D: Anstrengender und zeitintensiver Einsatz bei Rinderbergung aus Fluss

Herdecke (Deutschland): Zu einer größeren Technischen Hilfeleistung waren am 11. September 2009 die Feuerwehren Herdecke und Wetter sowie das Technische Hilfswerk (THW) im Einsatz.

Eine Gruppe der Polizei Bochum die den Ruhrlauf mit einem Kanu wasserläufig passiert haben, meldete gegen 19:44 Uhr, dass eine tote Kuh im Wasser treiben soll. Durch den Kadaver sollte das Wasser kontaminiert sein, zudem sollte eine starke Geruchsbelästigung bestehen. Als örtliche zuständige Einheit wurde die Feuerwehr Herdecke alarmiert. Die Erkundung vor Ort gestaltete sich schwierig: „Der Ruhrlauf ist von Herdecker Seite nur sehr schwer erreichbar. Außerdem bereitete die bereits einbrechende Dunkelheit uns große Probleme“, so der Feuerwehr Einsatzleiter.

Mit Hilfe der ortskundigen Löschgruppe Wengern, die zufällig am Einsatzort vorbei kam und sofort unterstützte, wurde der Uferbereich von Wengeraner Seite abgesucht. Dies war ebenfalls nicht einfach, da das Ufer durch mehrere Felder vom eigentlichen Fußweg abgetrennt ist. „Es war schnell klar, dass ohne Boot nichts zu machen ist“, so der Einsatzleiter. Darin bestand die nächste Schwierigkeit: Die Ruhr hat in dem Bereich nur einen sehr niedrigen Wasserstand. Somit konnte das Rettungsboot der Herdecker Wehr hier nicht eingesetzt werden.

Daher wurde das Technische Hilfswerk Wetter hinzugezogen. Am Demag Parkhaus wurde ein Schlauchboot mit Beleuchtung zu Wasser gelassen. Der „Powermoon“ vom THW machte den Ruhrlauf wieder taghell. Kurz darauf konnte der verweste Kadaver ausfindig gemacht werden. Mit einem Seil wurde der Kadaver fixiert und an Land gezogen. Da aufgrund der Lage (Höhe Radweg Wengern) kein Löschfahrzeug mit Seilwinde in Stellung gebracht werden konnte, mussten sämtliche Einsatzkräfte dies mit Muskelkraft erledigen und das Rind gut 200 Meter weit ziehen. Auf dem Radweg wurde der Kadaver auf eine Mulde vom Wechsellader umgelagert.

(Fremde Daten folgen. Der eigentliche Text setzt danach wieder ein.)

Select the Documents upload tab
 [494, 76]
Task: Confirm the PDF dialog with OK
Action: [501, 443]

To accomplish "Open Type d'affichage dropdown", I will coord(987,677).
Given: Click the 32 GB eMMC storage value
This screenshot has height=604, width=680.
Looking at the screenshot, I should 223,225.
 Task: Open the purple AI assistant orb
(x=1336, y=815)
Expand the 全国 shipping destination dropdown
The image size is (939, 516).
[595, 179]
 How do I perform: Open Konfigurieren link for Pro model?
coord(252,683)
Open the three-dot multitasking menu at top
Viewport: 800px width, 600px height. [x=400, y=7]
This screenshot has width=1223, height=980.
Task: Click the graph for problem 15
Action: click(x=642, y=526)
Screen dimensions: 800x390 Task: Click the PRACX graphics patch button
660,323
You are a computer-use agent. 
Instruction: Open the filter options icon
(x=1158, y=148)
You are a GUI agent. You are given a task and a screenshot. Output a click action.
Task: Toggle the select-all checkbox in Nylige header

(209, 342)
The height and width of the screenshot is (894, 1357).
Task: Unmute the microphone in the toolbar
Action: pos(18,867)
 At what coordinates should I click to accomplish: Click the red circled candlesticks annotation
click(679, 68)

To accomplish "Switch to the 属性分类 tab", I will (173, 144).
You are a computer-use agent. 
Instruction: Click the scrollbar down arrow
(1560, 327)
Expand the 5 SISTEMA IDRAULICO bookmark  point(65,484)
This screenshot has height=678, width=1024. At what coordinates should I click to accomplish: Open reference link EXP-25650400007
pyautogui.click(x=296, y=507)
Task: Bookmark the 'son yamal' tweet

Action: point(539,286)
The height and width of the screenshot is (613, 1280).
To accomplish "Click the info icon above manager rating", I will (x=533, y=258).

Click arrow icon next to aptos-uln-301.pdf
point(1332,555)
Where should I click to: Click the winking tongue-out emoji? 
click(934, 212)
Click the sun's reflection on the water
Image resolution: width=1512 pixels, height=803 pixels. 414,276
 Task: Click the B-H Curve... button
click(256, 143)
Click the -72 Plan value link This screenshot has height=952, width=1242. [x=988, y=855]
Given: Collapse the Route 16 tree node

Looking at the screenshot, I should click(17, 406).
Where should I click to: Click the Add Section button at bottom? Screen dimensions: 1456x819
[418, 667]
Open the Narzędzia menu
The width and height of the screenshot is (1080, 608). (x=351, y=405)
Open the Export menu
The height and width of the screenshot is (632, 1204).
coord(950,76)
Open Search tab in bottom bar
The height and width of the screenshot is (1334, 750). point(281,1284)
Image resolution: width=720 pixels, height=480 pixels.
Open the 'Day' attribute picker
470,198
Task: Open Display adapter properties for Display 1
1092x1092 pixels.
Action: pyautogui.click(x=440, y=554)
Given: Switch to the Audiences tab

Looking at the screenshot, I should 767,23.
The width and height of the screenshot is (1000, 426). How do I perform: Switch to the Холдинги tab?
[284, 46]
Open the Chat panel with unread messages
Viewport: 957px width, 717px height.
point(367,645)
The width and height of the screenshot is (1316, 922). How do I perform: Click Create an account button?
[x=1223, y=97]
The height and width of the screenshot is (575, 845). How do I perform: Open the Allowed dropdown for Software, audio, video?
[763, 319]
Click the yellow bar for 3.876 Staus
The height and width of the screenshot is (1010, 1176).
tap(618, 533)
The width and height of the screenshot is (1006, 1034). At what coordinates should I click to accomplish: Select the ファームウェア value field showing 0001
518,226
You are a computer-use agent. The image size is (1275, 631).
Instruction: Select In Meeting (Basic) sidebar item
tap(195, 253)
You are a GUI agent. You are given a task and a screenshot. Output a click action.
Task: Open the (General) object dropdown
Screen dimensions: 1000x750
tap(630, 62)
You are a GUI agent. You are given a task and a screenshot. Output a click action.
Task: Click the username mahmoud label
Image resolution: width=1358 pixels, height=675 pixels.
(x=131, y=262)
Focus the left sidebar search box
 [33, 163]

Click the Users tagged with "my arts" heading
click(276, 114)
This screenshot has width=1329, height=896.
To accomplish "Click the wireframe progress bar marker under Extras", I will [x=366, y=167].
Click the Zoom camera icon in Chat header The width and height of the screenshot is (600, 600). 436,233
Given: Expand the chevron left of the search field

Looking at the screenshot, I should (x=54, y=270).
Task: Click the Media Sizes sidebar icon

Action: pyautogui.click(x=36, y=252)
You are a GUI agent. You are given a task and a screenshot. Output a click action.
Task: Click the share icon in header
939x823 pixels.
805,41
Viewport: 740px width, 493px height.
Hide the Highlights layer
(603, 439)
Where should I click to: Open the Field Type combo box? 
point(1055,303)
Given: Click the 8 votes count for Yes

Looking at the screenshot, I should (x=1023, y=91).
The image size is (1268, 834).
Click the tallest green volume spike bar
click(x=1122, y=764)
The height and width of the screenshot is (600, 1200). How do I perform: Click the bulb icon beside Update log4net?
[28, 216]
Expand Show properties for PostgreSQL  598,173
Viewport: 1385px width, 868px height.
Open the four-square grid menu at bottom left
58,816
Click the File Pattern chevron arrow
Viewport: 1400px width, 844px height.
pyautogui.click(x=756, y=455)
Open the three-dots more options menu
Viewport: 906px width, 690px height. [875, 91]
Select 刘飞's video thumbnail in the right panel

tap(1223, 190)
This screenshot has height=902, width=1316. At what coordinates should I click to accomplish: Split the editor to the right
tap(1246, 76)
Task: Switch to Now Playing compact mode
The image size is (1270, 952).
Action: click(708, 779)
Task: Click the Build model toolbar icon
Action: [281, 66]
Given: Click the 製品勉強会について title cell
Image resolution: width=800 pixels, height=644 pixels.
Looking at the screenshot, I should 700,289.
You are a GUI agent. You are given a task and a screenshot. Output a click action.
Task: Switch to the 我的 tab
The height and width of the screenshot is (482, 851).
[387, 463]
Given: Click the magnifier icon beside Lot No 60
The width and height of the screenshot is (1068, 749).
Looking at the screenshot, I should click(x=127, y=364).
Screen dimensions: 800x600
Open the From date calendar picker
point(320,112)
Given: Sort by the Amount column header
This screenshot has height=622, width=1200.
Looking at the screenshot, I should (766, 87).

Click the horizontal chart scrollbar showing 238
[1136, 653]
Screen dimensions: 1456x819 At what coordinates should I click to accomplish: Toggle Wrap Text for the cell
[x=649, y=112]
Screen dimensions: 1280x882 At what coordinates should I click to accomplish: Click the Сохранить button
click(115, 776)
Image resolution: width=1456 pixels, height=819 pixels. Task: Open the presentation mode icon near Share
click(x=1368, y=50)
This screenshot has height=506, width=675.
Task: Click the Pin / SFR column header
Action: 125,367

Das Ordnungsamt stellte den Kadaver sicher und wird es in den nächsten Tagen der fachgerechten Entsorgung zuführen. Wem das braune Rind gehört bzw. eins vermisst, soll sich bitte umgehend an das Herdecker Ordnungsamt (Tel. 02330-611-216) wenden. Die ehrenamtlichen Einsatzkräfte waren bis tief in die Nacht mit mehreren Fahrzeugen im sehr anstrengenden Einsatz. Der Herdecker Einsatzleiter sowie André-Marcelle Hubert vom THW waren sich einig: „Die Zusammenarbeit zwischen Feuerwehr und Technischem Hilfswerk hat heute wieder wunderbar funktioniert.“

[url=http://www.feuerwehr-herdecke.de/Feuerwehr Herdecke[/url]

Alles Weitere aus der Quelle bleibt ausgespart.